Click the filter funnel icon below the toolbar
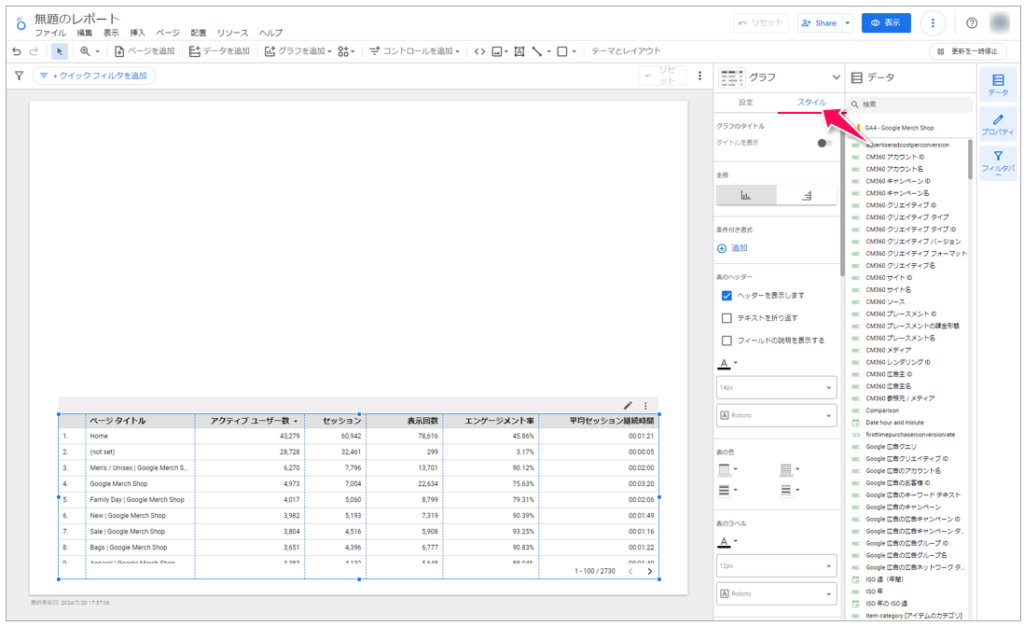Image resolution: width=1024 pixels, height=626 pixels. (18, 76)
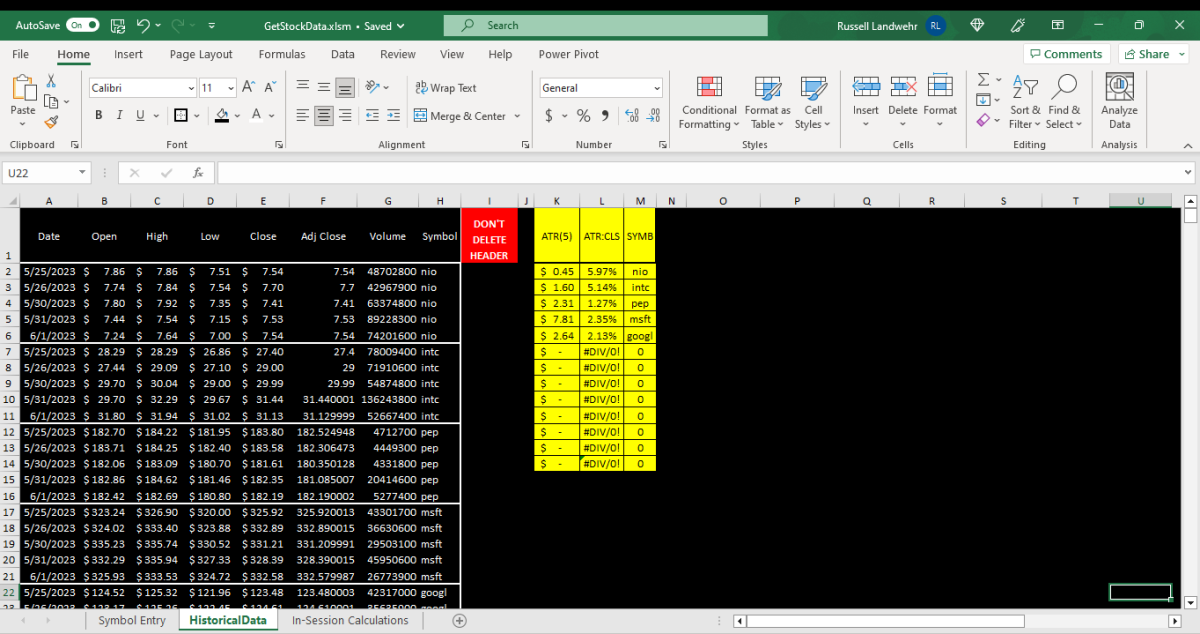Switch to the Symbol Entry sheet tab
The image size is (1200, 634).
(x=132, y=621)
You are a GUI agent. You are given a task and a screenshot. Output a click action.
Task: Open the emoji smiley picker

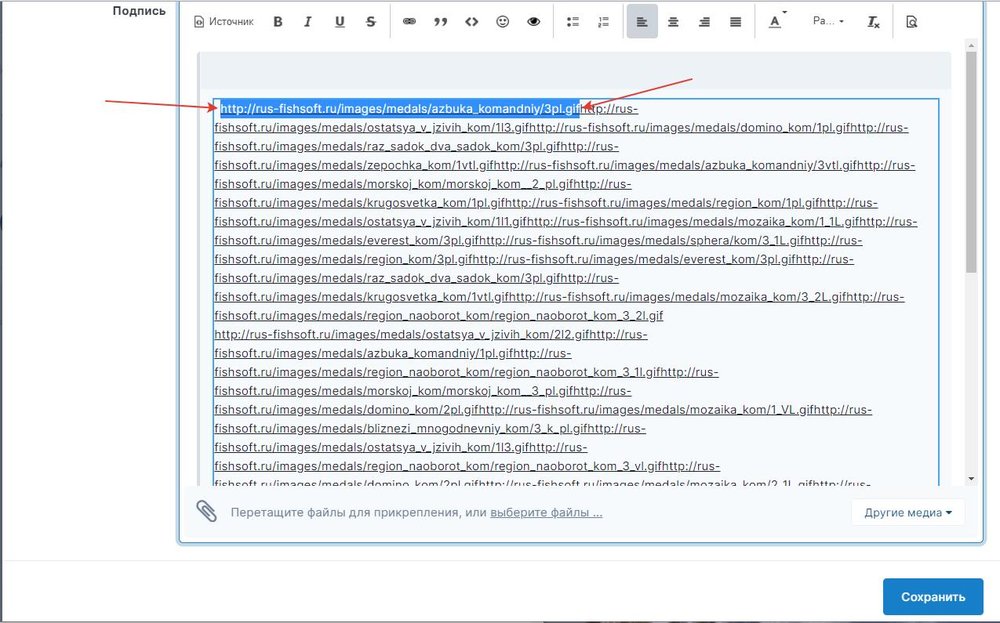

* Task to carry out
Reproduce every row above word for word, without the pictures.

* Exercise solution
Click the filter funnel icon below the toolbar
Image resolution: width=1024 pixels, height=626 pixels. (18, 76)
Switch to the Symbol Entry sheet tab
The image size is (1200, 634).
(x=132, y=621)
You are a GUI agent. You are given a task and a screenshot. Output a click action.
Task: Open the emoji smiley picker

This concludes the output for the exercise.